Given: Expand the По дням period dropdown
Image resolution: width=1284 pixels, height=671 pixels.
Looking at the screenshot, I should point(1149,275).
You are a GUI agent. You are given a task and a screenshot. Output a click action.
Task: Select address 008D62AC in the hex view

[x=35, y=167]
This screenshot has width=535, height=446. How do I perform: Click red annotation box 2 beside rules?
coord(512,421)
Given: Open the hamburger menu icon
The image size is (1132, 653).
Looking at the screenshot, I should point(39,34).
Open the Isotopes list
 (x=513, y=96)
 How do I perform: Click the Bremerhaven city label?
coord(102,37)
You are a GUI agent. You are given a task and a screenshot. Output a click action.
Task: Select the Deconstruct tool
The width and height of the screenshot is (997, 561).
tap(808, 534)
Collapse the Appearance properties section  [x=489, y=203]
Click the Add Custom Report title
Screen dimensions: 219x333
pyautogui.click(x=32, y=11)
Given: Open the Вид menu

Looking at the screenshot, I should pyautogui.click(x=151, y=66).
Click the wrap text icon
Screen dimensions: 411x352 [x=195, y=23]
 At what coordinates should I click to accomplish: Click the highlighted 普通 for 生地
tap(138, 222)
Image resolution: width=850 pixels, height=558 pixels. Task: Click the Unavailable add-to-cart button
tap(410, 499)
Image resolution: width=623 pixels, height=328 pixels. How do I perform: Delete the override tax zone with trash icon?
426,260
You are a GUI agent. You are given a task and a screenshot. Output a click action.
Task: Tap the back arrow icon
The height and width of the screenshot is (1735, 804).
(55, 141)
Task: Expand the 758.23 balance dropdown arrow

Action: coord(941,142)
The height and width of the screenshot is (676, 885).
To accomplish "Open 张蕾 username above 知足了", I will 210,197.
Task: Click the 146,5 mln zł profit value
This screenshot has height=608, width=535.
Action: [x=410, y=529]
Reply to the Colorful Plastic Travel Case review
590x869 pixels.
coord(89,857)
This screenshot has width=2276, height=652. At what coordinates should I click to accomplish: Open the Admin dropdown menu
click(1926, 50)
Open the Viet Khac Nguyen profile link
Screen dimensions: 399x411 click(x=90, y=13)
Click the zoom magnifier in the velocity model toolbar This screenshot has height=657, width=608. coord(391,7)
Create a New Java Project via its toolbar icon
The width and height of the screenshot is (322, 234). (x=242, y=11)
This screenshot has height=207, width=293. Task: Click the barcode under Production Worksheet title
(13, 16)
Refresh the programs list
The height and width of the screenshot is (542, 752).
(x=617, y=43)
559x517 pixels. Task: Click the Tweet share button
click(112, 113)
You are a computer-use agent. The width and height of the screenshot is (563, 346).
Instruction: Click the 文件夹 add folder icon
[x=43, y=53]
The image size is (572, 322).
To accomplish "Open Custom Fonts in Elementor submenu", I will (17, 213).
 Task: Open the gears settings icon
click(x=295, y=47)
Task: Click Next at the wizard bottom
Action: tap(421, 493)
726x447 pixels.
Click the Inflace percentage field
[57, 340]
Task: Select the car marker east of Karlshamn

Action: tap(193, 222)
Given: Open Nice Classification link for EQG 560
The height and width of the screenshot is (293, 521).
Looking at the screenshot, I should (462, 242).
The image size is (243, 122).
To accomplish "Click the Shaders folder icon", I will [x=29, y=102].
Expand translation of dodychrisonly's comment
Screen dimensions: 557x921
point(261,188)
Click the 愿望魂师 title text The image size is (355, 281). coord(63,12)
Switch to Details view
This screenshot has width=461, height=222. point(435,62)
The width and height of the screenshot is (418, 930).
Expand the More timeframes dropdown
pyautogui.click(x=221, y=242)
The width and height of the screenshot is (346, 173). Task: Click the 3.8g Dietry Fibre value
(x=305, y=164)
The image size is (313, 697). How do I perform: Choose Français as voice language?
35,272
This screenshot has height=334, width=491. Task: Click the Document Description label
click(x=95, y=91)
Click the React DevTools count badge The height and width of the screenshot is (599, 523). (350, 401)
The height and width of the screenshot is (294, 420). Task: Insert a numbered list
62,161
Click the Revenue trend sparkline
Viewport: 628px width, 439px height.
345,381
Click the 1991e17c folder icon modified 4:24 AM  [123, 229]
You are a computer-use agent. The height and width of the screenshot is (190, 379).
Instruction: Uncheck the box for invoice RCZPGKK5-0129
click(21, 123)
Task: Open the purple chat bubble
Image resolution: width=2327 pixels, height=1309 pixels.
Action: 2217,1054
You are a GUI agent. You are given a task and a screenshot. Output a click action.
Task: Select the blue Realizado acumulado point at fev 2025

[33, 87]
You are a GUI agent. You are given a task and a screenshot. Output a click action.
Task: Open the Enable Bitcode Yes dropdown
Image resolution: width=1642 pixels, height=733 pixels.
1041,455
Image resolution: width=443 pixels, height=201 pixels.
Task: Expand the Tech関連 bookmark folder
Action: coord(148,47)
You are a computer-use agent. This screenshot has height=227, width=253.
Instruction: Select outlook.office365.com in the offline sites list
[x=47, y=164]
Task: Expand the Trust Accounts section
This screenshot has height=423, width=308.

══════

> **Work order**:
Type out the material above once more, exactly.

> **Answer to the problem**:
Given: Expand the По дням period dropdown
Image resolution: width=1284 pixels, height=671 pixels.
Looking at the screenshot, I should point(1149,275).
You are a GUI agent. You are given a task and a screenshot. Output a click action.
Task: Select address 008D62AC in the hex view

[x=35, y=167]
This screenshot has width=535, height=446. How do I perform: Click red annotation box 2 beside rules?
coord(512,421)
Given: Open the hamburger menu icon
The image size is (1132, 653).
Looking at the screenshot, I should point(39,34).
Open the Isotopes list
 (x=513, y=96)
 How do I perform: Click the Bremerhaven city label?
coord(102,37)
You are a GUI agent. You are given a task and a screenshot. Output a click action.
Task: Select the Deconstruct tool
The width and height of the screenshot is (997, 561).
tap(808, 534)
Collapse the Appearance properties section  [x=489, y=203]
Click the Add Custom Report title
Screen dimensions: 219x333
pyautogui.click(x=32, y=11)
Given: Open the Вид menu

Looking at the screenshot, I should pyautogui.click(x=151, y=66).
Click the wrap text icon
Screen dimensions: 411x352 [x=195, y=23]
 At what coordinates should I click to accomplish: Click the highlighted 普通 for 生地
tap(138, 222)
Image resolution: width=850 pixels, height=558 pixels. Task: Click the Unavailable add-to-cart button
tap(410, 499)
Image resolution: width=623 pixels, height=328 pixels. How do I perform: Delete the override tax zone with trash icon?
426,260
You are a GUI agent. You are given a task and a screenshot. Output a click action.
Task: Tap the back arrow icon
The height and width of the screenshot is (1735, 804).
(55, 141)
Task: Expand the 758.23 balance dropdown arrow

Action: coord(941,142)
The height and width of the screenshot is (676, 885).
To accomplish "Open 张蕾 username above 知足了", I will 210,197.
Task: Click the 146,5 mln zł profit value
This screenshot has height=608, width=535.
Action: [x=410, y=529]
Reply to the Colorful Plastic Travel Case review
590x869 pixels.
coord(89,857)
This screenshot has width=2276, height=652. At what coordinates should I click to accomplish: Open the Admin dropdown menu
click(1926, 50)
Open the Viet Khac Nguyen profile link
Screen dimensions: 399x411 click(x=90, y=13)
Click the zoom magnifier in the velocity model toolbar This screenshot has height=657, width=608. coord(391,7)
Create a New Java Project via its toolbar icon
The width and height of the screenshot is (322, 234). (x=242, y=11)
This screenshot has height=207, width=293. Task: Click the barcode under Production Worksheet title
(13, 16)
Refresh the programs list
The height and width of the screenshot is (542, 752).
(x=617, y=43)
559x517 pixels. Task: Click the Tweet share button
click(112, 113)
You are a computer-use agent. The width and height of the screenshot is (563, 346).
Instruction: Click the 文件夹 add folder icon
[x=43, y=53]
The image size is (572, 322).
To accomplish "Open Custom Fonts in Elementor submenu", I will (17, 213).
 Task: Open the gears settings icon
click(x=295, y=47)
Task: Click Next at the wizard bottom
Action: tap(421, 493)
726x447 pixels.
Click the Inflace percentage field
[57, 340]
Task: Select the car marker east of Karlshamn

Action: tap(193, 222)
Given: Open Nice Classification link for EQG 560
The height and width of the screenshot is (293, 521).
Looking at the screenshot, I should (462, 242).
The image size is (243, 122).
To accomplish "Click the Shaders folder icon", I will [x=29, y=102].
Expand translation of dodychrisonly's comment
Screen dimensions: 557x921
point(261,188)
Click the 愿望魂师 title text The image size is (355, 281). coord(63,12)
Switch to Details view
This screenshot has width=461, height=222. point(435,62)
The width and height of the screenshot is (418, 930).
Expand the More timeframes dropdown
pyautogui.click(x=221, y=242)
The width and height of the screenshot is (346, 173). Task: Click the 3.8g Dietry Fibre value
(x=305, y=164)
The image size is (313, 697). How do I perform: Choose Français as voice language?
35,272
This screenshot has height=334, width=491. Task: Click the Document Description label
click(x=95, y=91)
Click the React DevTools count badge The height and width of the screenshot is (599, 523). (350, 401)
The height and width of the screenshot is (294, 420). Task: Insert a numbered list
62,161
Click the Revenue trend sparkline
Viewport: 628px width, 439px height.
345,381
Click the 1991e17c folder icon modified 4:24 AM  [123, 229]
You are a computer-use agent. The height and width of the screenshot is (190, 379).
Instruction: Uncheck the box for invoice RCZPGKK5-0129
click(21, 123)
Task: Open the purple chat bubble
Image resolution: width=2327 pixels, height=1309 pixels.
Action: 2217,1054
You are a GUI agent. You are given a task and a screenshot. Output a click action.
Task: Select the blue Realizado acumulado point at fev 2025

[33, 87]
You are a GUI agent. You are given a task and a screenshot. Output a click action.
Task: Open the Enable Bitcode Yes dropdown
Image resolution: width=1642 pixels, height=733 pixels.
1041,455
Image resolution: width=443 pixels, height=201 pixels.
Task: Expand the Tech関連 bookmark folder
Action: coord(148,47)
You are a computer-use agent. This screenshot has height=227, width=253.
Instruction: Select outlook.office365.com in the offline sites list
[x=47, y=164]
Task: Expand the Trust Accounts section
This screenshot has height=423, width=308.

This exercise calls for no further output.